For step-by-step instructions on using the submission tool, see this page.

LEL Honours and MSc students: do not submit an application to the portal yourself. You should do this with your supervisor, and your supervisor must submit the application. Full instructions are here.

Questions: contact the LEL Research Ethics Convenor at

Reviewing Panel

The LEL Research Ethics panel has the following members: Bert Remijsen (LEL Research Ethics Convenor), Claire Cowie, Chris Cummins, Christian Ilbury, Itamar Kastner, Dan Lassiter, Mits Ota (also PPLS Research Ethics Convenor), Hannah Rohde, Kenny Smith, and Sumin Zhao.

The LEL ethics panel also reviews submissions from Philosophy.
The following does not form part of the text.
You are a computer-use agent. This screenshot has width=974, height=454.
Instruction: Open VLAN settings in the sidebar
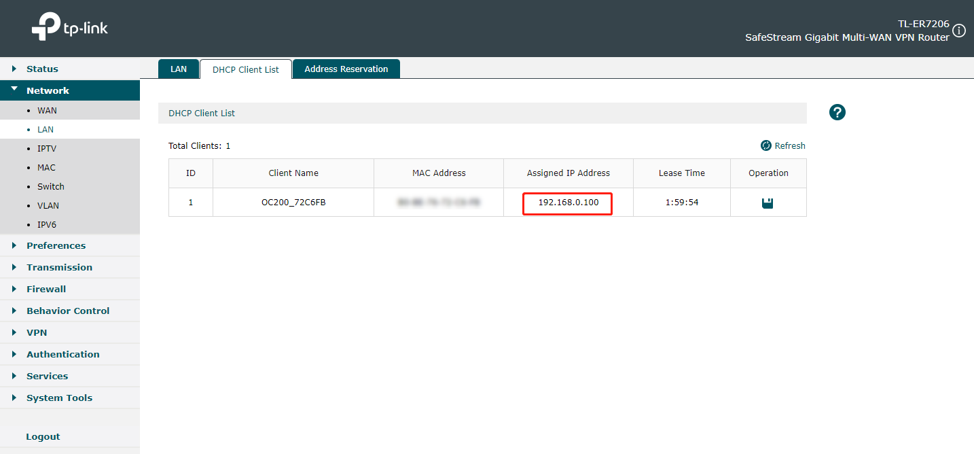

Guidance for Staff and PhD students

In LEL (and Philosophy), the process for obtaining ethics approval for research projects is the same for staff, post-docs, and PhD students. You are encouraged to read through the information on this page to understand that process and to understand the ethical implications your research may have.

For researchers working in Psychology, please see guidance here.

Guidance for Honours & MSc Students

Every LEL dissertation (Honours or MSc) for all projects involving collection of data from live participants or use of pre-existing data with potential ethical implications must be logged as approved on the PPLS research ethics portal.

Ethical approval is sought by your dissertation supervisor in consultation with you. If you are conducting research with live human participants or using pre-existing data with potential ethical implications, continue reading! If your project does not involve either of these, then please see guidance here.

For a complete outline of the ethics process for students, please go here.

Informed consent

First, check out this short video about written consent.

Key points:

  • All participants in any research must give voluntary and informed consent to their participation in the research.
  • This should be obtained in advance of any data collection.
  • In order for informed consent to be considered to be valid, the participant must:
    • have the legal capacity to give consent,
    • be able to give consent freely without any element of coercion,
    • have enough knowledge of the subject matter that they can make an informed decision as to participation.
  • It is the responsibility of the researcher, not the participant, to obtain this consent, and to ensure that the consent is valid.

More info:

  • Vulnerable Populations and Capacity to Consent:
    • If you’ll be working with participants who do not have the capacity to give their own consent (infants/children, the elderly, disabled adults, prisoners, people in care, or other vulnerable populations), you must gain informed consent from legal caregivers.
    • Note that teachers, nursery/nursing home nurses, GPs, etc., generally cannot give final consent for those in their care.
  • Free consent without obligation:
    • All participants or consenting caregivers, should be made aware that they are under no obligation to participate, that non-participation will not prejudice their continued care, educational progress, medical treatment (etc., as appropriate), and that they may withdraw from participation at any time, again without prejudicing their care, progress or treatment.
  • Making an informed decision:
    • In order for a potential participant to make an informed decision as to their participation in any research, the participant must be made aware of the nature, (general) purpose and duration of the research, the method by which the research is to be conducted, and any risks or benefits which may come from participation in the research.
    • This information must be provided by the researcher as part of an informed consent form. Please be aware of two issues:
      • Informed consent depends on descriptions of the study being comprehensible to participants. Please consider the population you are testing and consult with other experts/supervisor to ensure that you fulfil this criterion.
      • This does not mean providing a summary of your experimental design, or the variables you are manipulating. You should not provide information which would influence a participant’s behaviour (e.g., indicate how you expect them to behave).

LEL specific guidance:

  • Use of recorded speech or other experimental data: 
    • Participants must agree to how the data or recorded speech will be used, e.g. for a particular research project and its demonstrations, for general research and teaching use, or for the general public. Note that putting sound recordings on the world wide web constitutes general public use and must be agreed to; this includes depositing data with Edinburgh DataShare.
  • Use of online experiments:
  • Use of existing corpora:
  • Experimental vs. qualitative/ethnographic research:
    • Differences in research practice and method in linguistics are reflected in different ways of approaching informed consent. Two approaches are outlined in the following links:

Informed Consent in Experimental Research
Informed Consent in Qualitative and Ethnographic Research

Consent forms

Please go to our dedicated consent form (and information sheet) page, and find the right template for your study.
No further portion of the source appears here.